<<<<
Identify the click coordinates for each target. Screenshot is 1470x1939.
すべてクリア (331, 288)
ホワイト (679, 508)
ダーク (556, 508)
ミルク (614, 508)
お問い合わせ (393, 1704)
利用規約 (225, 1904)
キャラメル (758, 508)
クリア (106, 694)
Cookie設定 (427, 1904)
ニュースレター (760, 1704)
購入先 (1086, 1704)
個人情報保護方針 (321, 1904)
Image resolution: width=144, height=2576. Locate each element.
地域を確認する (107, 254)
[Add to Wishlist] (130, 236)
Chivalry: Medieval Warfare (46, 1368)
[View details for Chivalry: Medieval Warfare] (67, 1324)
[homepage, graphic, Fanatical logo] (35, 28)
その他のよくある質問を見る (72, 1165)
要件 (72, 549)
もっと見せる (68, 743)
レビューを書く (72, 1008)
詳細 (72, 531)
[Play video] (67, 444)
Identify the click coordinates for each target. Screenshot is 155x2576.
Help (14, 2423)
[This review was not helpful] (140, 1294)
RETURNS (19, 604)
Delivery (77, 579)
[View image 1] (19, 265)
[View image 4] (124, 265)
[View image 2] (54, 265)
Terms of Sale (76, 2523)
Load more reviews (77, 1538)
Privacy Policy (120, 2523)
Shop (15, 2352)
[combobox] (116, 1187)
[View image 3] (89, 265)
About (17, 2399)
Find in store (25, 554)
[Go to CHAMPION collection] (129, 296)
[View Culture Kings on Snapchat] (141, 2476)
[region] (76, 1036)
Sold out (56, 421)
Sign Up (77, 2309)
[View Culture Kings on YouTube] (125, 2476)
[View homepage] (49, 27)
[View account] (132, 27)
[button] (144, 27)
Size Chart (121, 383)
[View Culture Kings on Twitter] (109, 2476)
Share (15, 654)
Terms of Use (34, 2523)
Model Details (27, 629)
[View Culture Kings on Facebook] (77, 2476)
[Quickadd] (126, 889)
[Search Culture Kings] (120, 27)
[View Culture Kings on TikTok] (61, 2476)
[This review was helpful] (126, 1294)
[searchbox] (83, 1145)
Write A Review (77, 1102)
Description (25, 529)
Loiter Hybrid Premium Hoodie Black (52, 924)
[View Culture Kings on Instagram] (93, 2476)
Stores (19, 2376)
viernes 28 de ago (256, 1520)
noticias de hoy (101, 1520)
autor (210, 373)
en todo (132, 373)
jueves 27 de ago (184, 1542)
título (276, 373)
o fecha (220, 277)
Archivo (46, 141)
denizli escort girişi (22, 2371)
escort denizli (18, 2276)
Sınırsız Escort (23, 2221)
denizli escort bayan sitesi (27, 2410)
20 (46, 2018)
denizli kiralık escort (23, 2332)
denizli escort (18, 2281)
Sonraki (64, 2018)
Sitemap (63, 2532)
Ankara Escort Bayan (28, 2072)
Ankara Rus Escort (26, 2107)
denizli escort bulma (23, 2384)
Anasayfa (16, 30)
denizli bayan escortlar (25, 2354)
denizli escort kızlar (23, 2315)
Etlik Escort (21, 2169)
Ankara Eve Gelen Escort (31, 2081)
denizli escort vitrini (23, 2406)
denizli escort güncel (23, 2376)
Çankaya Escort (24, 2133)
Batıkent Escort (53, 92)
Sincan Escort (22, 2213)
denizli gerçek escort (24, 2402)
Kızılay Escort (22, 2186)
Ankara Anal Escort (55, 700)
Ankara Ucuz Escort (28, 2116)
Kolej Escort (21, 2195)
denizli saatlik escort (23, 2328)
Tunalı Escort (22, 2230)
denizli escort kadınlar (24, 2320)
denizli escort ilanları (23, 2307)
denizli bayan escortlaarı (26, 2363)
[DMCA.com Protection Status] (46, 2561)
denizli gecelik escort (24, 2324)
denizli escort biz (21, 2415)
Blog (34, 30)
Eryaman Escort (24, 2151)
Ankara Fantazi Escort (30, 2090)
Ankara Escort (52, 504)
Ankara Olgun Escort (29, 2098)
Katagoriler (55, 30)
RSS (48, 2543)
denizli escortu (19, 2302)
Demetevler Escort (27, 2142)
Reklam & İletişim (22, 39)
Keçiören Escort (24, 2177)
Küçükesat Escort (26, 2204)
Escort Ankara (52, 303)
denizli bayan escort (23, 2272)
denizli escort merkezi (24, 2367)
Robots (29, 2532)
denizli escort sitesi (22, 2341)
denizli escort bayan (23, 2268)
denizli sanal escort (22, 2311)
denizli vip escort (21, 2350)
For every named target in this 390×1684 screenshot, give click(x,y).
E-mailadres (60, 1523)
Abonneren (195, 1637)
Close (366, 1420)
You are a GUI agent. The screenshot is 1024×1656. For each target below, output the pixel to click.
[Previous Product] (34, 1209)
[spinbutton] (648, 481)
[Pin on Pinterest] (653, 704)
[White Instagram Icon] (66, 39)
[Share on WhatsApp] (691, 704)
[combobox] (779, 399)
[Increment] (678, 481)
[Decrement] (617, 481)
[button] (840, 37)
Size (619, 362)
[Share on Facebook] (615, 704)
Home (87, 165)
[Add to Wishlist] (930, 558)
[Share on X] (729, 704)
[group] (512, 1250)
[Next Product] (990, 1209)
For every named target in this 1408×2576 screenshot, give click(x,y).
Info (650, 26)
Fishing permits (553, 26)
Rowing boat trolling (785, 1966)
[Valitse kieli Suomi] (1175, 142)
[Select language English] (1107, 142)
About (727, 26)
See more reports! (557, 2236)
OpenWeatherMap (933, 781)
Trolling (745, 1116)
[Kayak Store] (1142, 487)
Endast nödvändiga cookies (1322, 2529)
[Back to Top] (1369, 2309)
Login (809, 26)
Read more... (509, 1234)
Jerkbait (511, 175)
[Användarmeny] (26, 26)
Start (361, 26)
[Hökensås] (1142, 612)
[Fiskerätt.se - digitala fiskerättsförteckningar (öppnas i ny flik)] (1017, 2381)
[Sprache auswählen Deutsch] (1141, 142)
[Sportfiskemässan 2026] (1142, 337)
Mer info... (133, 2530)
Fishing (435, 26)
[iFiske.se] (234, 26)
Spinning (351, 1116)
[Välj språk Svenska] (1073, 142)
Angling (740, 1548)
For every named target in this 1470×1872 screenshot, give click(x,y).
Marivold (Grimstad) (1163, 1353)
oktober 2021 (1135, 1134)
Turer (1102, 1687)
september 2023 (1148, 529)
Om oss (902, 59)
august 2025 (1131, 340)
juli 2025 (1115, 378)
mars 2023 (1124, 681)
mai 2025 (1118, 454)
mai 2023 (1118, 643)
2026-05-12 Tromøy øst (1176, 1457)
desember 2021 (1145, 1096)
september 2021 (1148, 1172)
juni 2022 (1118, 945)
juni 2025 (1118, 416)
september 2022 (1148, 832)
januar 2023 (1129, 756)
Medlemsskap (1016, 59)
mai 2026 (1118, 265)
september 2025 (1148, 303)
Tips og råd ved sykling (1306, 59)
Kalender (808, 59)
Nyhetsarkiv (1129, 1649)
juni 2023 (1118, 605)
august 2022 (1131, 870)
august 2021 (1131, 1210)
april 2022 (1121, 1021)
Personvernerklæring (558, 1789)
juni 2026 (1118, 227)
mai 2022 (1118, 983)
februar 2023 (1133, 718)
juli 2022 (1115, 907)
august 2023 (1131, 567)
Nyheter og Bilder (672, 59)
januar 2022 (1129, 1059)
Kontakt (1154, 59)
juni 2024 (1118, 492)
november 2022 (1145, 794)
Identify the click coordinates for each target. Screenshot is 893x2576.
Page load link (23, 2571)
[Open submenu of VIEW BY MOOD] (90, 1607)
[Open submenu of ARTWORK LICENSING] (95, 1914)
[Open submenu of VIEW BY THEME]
>>>>
→ PROBLEM TO SOLVE: Only the lines above from the line containing "[View image 4] (124, 265)" through the line containing "[View Culture Kings on Twitter] (109, 2476)" should be retyped, exactly and with both ends included.

→ RESULT FOR THIS TASK:
[View image 4] (124, 265)
[View image 2] (54, 265)
Terms of Sale (76, 2523)
Load more reviews (77, 1538)
Privacy Policy (120, 2523)
Shop (15, 2352)
[combobox] (116, 1187)
[View image 3] (89, 265)
About (17, 2399)
Find in store (25, 554)
[Go to CHAMPION collection] (129, 296)
[View Culture Kings on Snapchat] (141, 2476)
[region] (76, 1036)
Sold out (56, 421)
Sign Up (77, 2309)
[View Culture Kings on YouTube] (125, 2476)
[View homepage] (49, 27)
[View account] (132, 27)
[button] (144, 27)
Size Chart (121, 383)
[View Culture Kings on Twitter] (109, 2476)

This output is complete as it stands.